Gaylord Jackson Perry (September 15, 1938 – December 1, 2022) was an American right-handed pitcher in Major League Baseball (MLB) who played for eight teams from 1962 to 1983, becoming one of the most durable and successful pitchers in history. A five-time All-Star, Perry was the first pitcher to win the Cy Young Award in both leagues. He won the American League (AL) award in 1972 after leading the league with 24 wins with a 1.92 earned run average (ERA) for the fifth-place Cleveland Indians, and took the National League (NL) award in 1978 with the San Diego Padres after again leading the league with 21 wins; his Cy Young Award announcement just as he turned the age of 40 made him the oldest to win the award, which stood as a record for 26 years.
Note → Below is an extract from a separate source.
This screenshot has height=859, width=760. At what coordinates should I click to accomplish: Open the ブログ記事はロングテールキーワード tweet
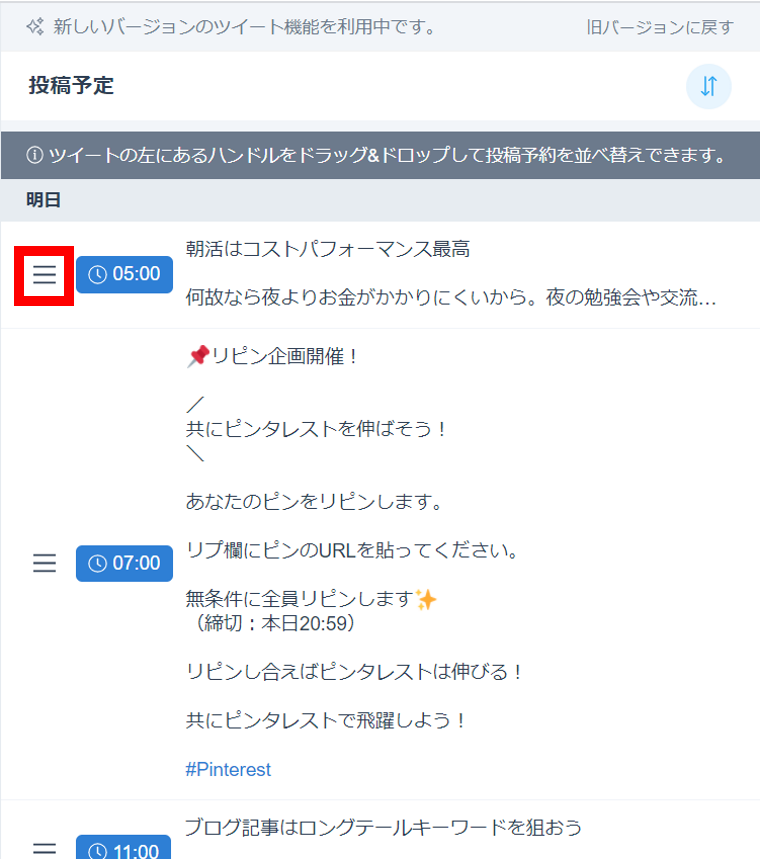point(383,827)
He and his older brother Jim, who were Cleveland teammates in 1974–1975, became the first brothers to both win 200 games in the major leagues, and remain the only brothers to both win Cy Young Awards.

Perry gained notoriety for doctoring baseballs (e.g. throwing spitballs), and perhaps even more so for making batters think he was throwing them on a regular basis—he went so far as to title his 1974 autobiography Me and the Spitter, though he claimed that his use of the prohibited practice was in the past. He was the subject of two decades of controversy during which opposing managers, umpires and league officials frequently attempted to catch him in a violation, even revising rules and guidelines; despite the constant scrutiny, he was not ejected from a game for the practice until his 21st season in the majors in 1982. In the meantime, Perry firmly established himself as one of baseball's most accomplished pitchers. He won 20 games five times and struck out 200 batters eight times, leading his league in innings pitched and complete games twice each. He pitched a no-hitter in September 1968, three weeks after throwing a one-hitter, and also pitched thirteen career two-hitters. In 1978 Perry became the third pitcher to register 3,000 strikeouts, and while pitching for the Seattle Mariners in 1982, he became the first pitcher in 19 years to reach the 300-win plateau; he joined Walter Johnson to become only the second pitcher to reach both milestones.

During a 22-year career, with most of its second half spent with losing teams, Perry compiled 314 wins; upon his retirement, he ranked third in major league history with 3,534 strikeouts. with his 690 games started placing him behind only Cy Young's 815. His 5,350 innings pitched ranked fourth; he had been the first right-handed pitcher since the 1920s to surpass 5,000 innings. He was the last pitcher to throw 300 complete games, and was then the eighth-oldest pitcher ever to start a major league game. Perry was elected to the Baseball Hall of Fame in 1991 in his third year of eligibility, a delay widely regarded as resulting from his career-long controversies.

Early life
Gaylord Perry was born in Williamston, North Carolina, and named after a close friend of his father's, who had died while having his teeth pulled.

Gaylord was the son of Evan and Ruby Perry, who were farmers. Evan Perry had been a noted athlete. Gaylord grew up with his older brother Jim and younger sister Carolyn in Williamston and the small area of Farmlife, a populated place located within the Township of Griffins, a minor division of Martin County. Gaylord assisted his father with farming on their family's land in this area. Jim and Gaylord both began playing baseball with their father during their lunch break on the farm as youths.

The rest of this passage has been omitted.